Experts vs Novices
In a recent report by Hiscox, 5,569 professionals responsible for their organization’s cyber security strategy were surveyed. Of which, 59% were from companies with less than 250 employees (SMBs).
In terms of cyber readiness, 64% of the respondents were considered novice while 18% were considered experts. Overall, the experts did much better in fighting against cyber threats than the novices. In fact, the novices were three times more likely to suffer a breach than the experts, with a median figure of 30 per firm compared with nine for the experts.
One of the more striking findings is that almost one in five of the novices that suffered a cyber event found themselves paying a ransom. Smaller, more vulnerable firms are likely to be in the firing line and the less well prepared are clearly paying the price.

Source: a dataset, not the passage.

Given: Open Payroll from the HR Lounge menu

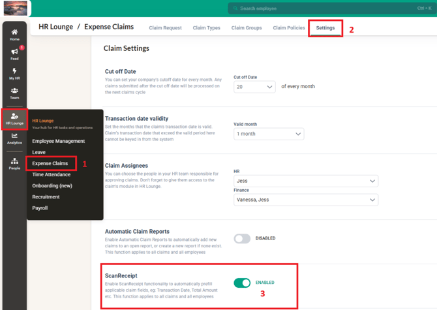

Most appear to have achieved their expert status by taking cyber security seriously. Analysis shows the experts all took the following actions:
- Engaged actively in cyber awareness training.
- Deployed anti-virus or anti-malware systems consistently across the organization.
- Made decisions based on clearly defined business needs or cyber security tolerances.
When taking a deeper dive into their security practices, the following five tips were recommended to achieve the expert status.
1. Do the basics well.
Identify every device in the organization. Back data up off-site and learn from each incident or breach. Experts are more likely to up their game following a breach through regular security evaluation, ensuring additional security and audit requirements are in place and increasing crisis management.
2. Follow a framework.
Make sure that all the virtual doors and windows are shut. A framework such as the one created by the US National Institute of Standards and Technology (NIST) built around five core tenets – identify, protect, detect, respond and recover – provides a useful checklist. On average, experts pursue twice as many initiatives in all five core tenets as novices.
3. Don’t penny pinch.
Cyber experts direct a larger proportion of their IT budgets to cyber security and more of them plan to lift spending in every cyber related area in the year ahead. In simple terms: the more resources a company devotes to cyber security, the more likely it is to rank as an expert.
4. Get management involved.
Nine out of ten experts agree that cyber security is a top priority for executive management. Only half of novices feel able to say the same. When it comes to priorities for the coming year, only a quarter of the SMBs ranked as novices recognized the need to enhance executive management engagement in cyber security policies.
5. Invest in training.
Novices suffered more breaches resulting from successful phishing and malware attacks. Regular training to drive awareness throughout the workforce is vital. This is only partly an issue of resources. Nearly three quarters of the SMBs ranked as experts intend to prioritize the roll-out of effective employee awareness training in the coming year.
Building resilience
No business will ever be completely secure. But all can build resilience by preparing for a breach, testing for it and having the capability to respond quickly and effectively.